From pearl-diving, ocean commerce and traditional dhow construction to, more recently, the building of the world’s largest man-made harbour in the form of Jebel Ali Port opened in 1979, it was only a matter of time before the UAE was required to house a world-leading maritime arbitration centre. It followed that the Emirates Maritime Arbitration Centre (“EMAC”) was established, commencing its operations in September 2016.
EMAC is open to all users who choose to resolve their disputes in line with its ‘Rules’. EMAC’s Rules are tailor made for the maritime industry’s needs and have some similarities with the UNCITRAL Arbitration Rules 2010. Having said this, the EMAC Rules seek to offer an attractive combination of popular existing rules from other familiar arbitral institutions and new and improved approaches and methods. The ultimate aim of the EMAC Rules was to bring a fresh touch to maritime arbitration and a more efficient and cost-effective arbitration process than the current maritime arbitration centres in other established maritime hubs.

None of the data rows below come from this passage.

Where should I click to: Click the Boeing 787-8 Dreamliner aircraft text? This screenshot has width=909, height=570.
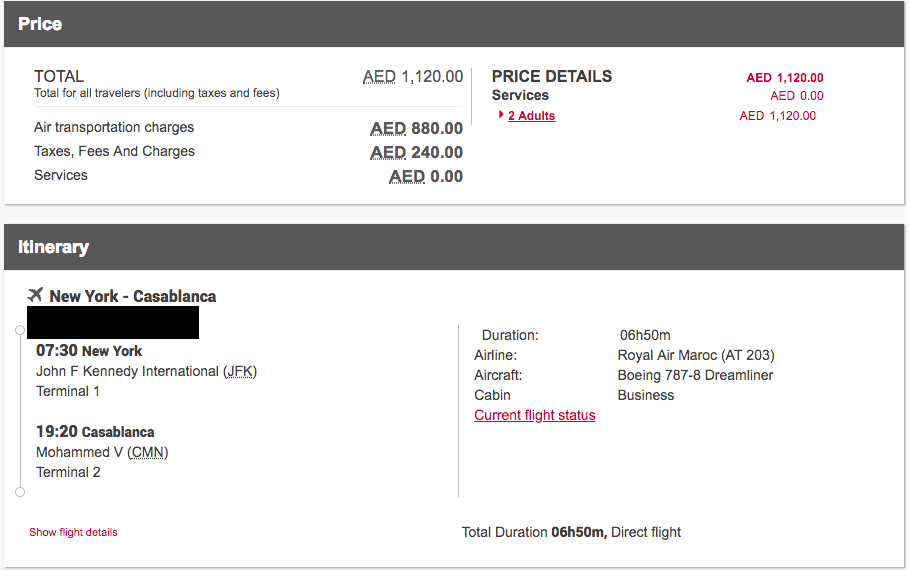click(x=695, y=375)
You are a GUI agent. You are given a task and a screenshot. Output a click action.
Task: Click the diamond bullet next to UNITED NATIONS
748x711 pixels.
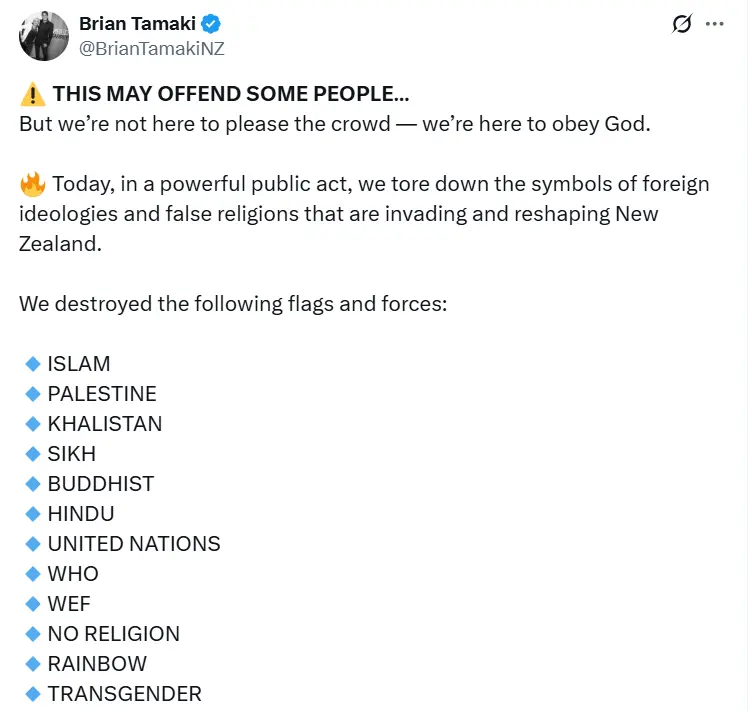[x=32, y=544]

Some of the distinguishing features of EMAC are:
The Rules are drafted to allow the arbitration to be set up and run with minimal involvement by the Tribunal giving more power to the parties to manage the process (the “light touch” approach).
The parties may agree on the seat of arbitration and the venue; however in the absence of agreement the default seat will be the Dubai International Financial Centre, with the DIFC Courts applying English law.

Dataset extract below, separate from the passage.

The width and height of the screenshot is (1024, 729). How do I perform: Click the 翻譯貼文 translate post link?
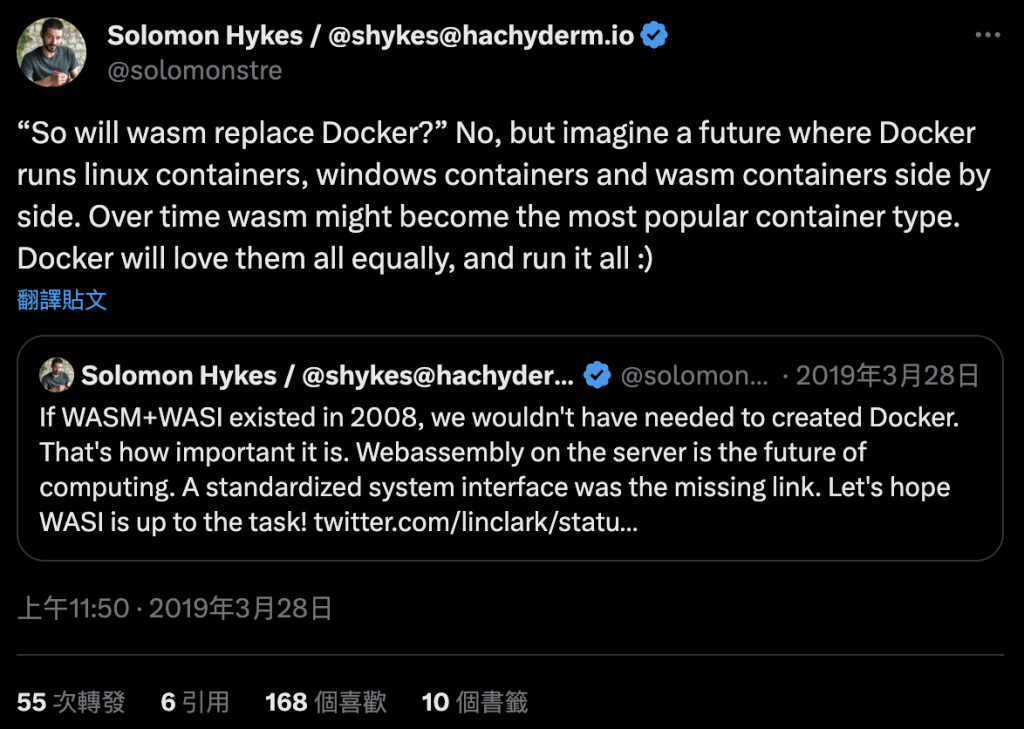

The Rules provide for multi-party arbitration, joinder, and emergency arbitration.
Arbitrators will have flexibility in deciding whether, given the value of a claim, it should be referred to fast-track arbitration which will be done in the most cost and time efficient way.
Filing for arbitration may be done electronically by means of an automated portal in order to save cost and time.

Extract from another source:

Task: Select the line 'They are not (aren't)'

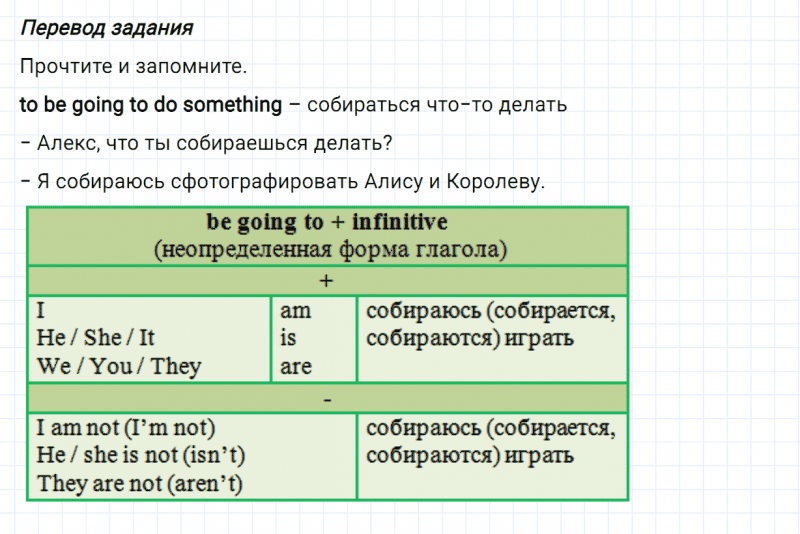Action: 141,484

Provisions for fast-track arbitration and rules for dealing with small claims.
EMAC offers a natural choice for the shipping industry and associated industries to settle their disputes through specialised arbitration in the region. EMAC’s structure is designed to provide services to local, regional and international shipping communities. Dubai and the UAE expect that in time EMAC will take its place alongside the established centres for maritime arbitration.